(Set problem):
Copy out every line of the listing below word for word, but leave the pictures out.

[Dataset rows]
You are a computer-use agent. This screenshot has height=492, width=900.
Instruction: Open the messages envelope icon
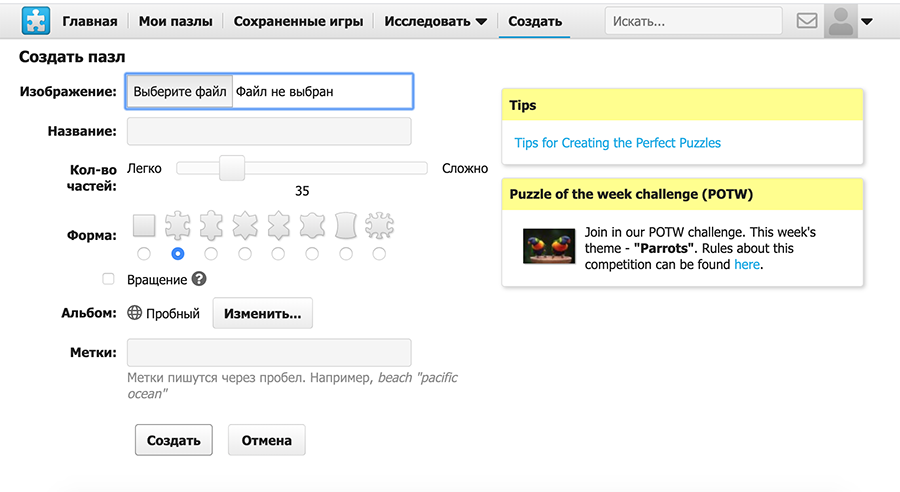tap(806, 21)
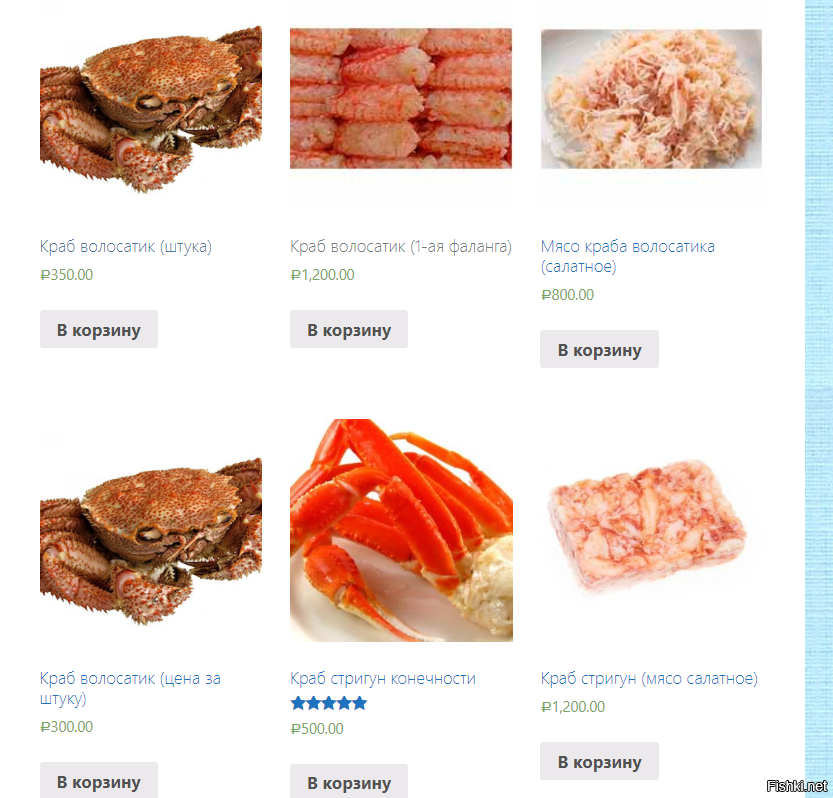Click the five-star rating under Краб стригун конечности
Screen dimensions: 833x798
(x=329, y=703)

(Solution to this problem):
You are a computer-use agent. This screenshot has height=492, width=900.
Instruction: Open the messages envelope icon
tap(806, 21)
Click the five-star rating under Краб стригун конечности
Screen dimensions: 833x798
(x=329, y=703)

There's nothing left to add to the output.